When you post something to your wall, it will remind you a year later. I had shared an autism post, educating people that autism doesn’t have a look. It had a collage of people who are autistic
. My intentions were to spread awareness that not everything has a look, you cannot see autism. I shared it with an autism group I am no longer in, I will get into that. My plan backfired. Someone got upset over the post calling it ‘inspiration porn.’ I had no idea what that was and said ‘there is no porn on this post.’
I had no understanding of why the guy was upset because he wouldn’t explain to me why it upset him. You can’t expect me to know what upsets everyone on a global platform. If you don’t explain, I don’t understand. Remember, my social abilities are compromised so I can’t tell by your reactions why you’re upset, angry, etc. The offendee mention learning from my mistake. How did I make a mistake? This guy chose to act like I am a mind reader! Had someone calmly, in a calm matter, explained to me why the post was wrong or at least why he didn’t like those posts, I would have understood. Everyone coming down on me because I couldn’t understand the fault of the post didn’t help. I left the group in case the admins were tyrants who ban you over the littlest things.
This is your problem. You expect everyone to read your mind. What would have been so hard about ‘I disagree with this post because the people pictured are not actually autistic. The page that posted this needs to do their research better.’
Didn’t know how to approach a guy noticing me
My folks didn’t remind me the recycling can goes out. The blue can people run every other week, so it’s hard to remember when the can goes out. Sometimes we don’t have much in the blue can, therefore, there is no need to take the can out.
I had remembered after 10pm when I heard the neighbor bringing her can upfront. So I went outside to take the can upfront. This guy spotted me, he was walking with someone I reckon was a friend. This guy tried to talk to me. I am new to this stuff so I didn’t know how to process it and had no time to process it. I did not get a good look at his face by it being dark. It was after 10pm after all. I saw him a month later when I went to take out the trash, coincidentally.
This time it was in broad daylight. I was shocked at his appearance. Kinda like how you would react when someone catfishes you online, and you meet the person face-to-face. He did look kinda old. I asked him his age and he avoided the question. If he had nothing to hide, he would have told me how old he was. The second time he came by, my mom spied on us. In the basement, we have these windows you cannot see out of, but it has a little window you can open and see out of, like this. As soon as I came in the door, she lost her shit.
She started yelling at me right off the bat and I felt like I went into a mini panic attack. I was like ‘what did I do?’ I didn’t do it!’ She was not happy with his appearance. Going off like it’s my fault older guys are into me did not help. She saw that he was sagging, but I could not see it because he wore long shirts. My mom does not like guys who sag. I didn’t ask to be different, I don’t want it. She has a point due to me being different, I can be taken advantage of easily. She could have brought her message across differently.

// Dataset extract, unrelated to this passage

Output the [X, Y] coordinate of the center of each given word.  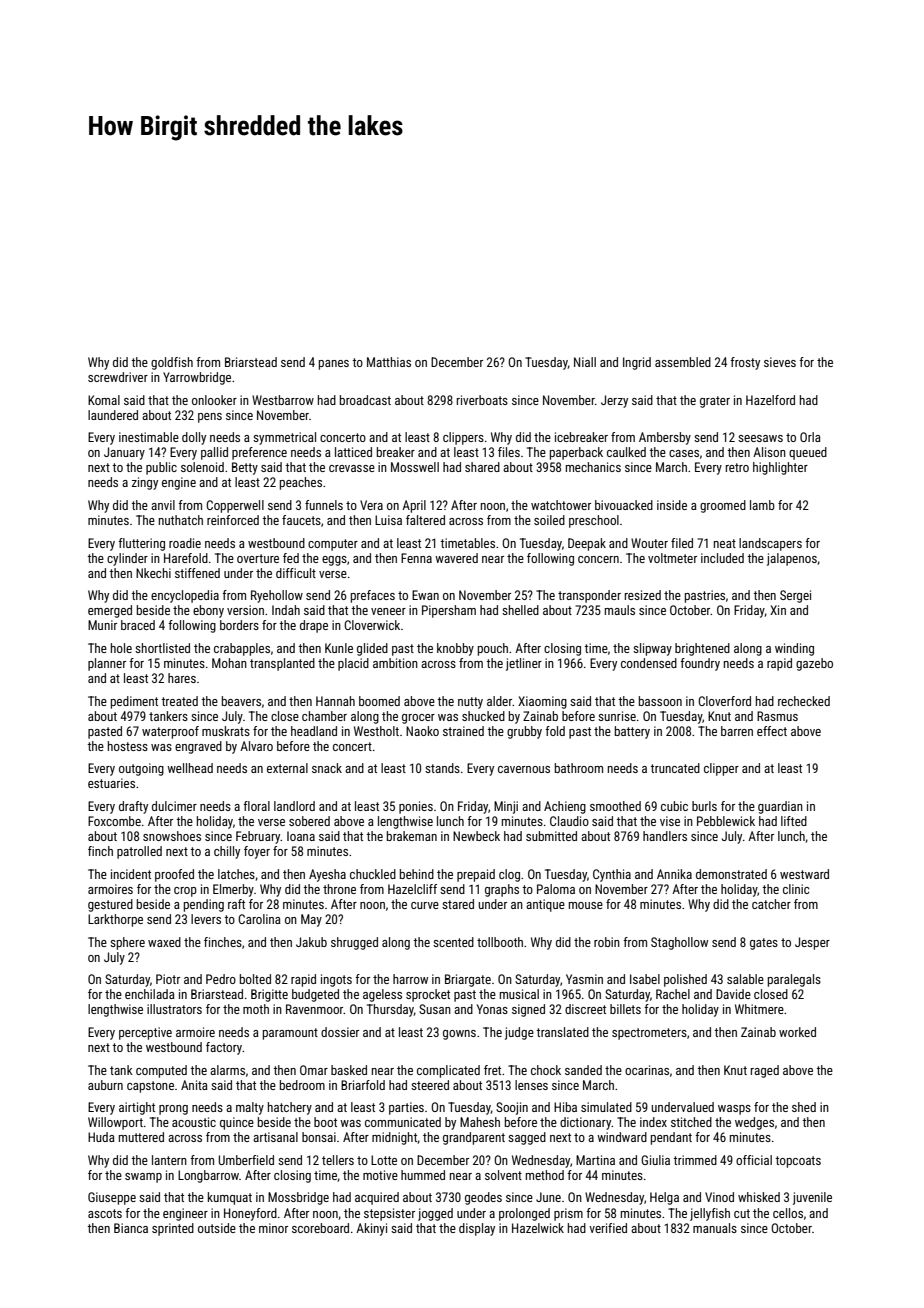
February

How You Should Address Your Feelings
- Don’t yell at them. They don’t understand why you’re yelling at them.
- Address it in a calming matter Example ‘It makes me angry when you take my stuff without telling me, all I ask is that you tell me.’ They will fear you will get mad which will lead them to hide.
- Find a way that they can understand your point of view.
Remember it’s tough having a disorder that affects your social skills. It’s not like we asked for it.
It’s not about addressing it but how you address it. If someone does something you don’t like. Instead of ignoring them or being hostile, in a calm matter explain to them that you do not like it when they let’s say make fun of you.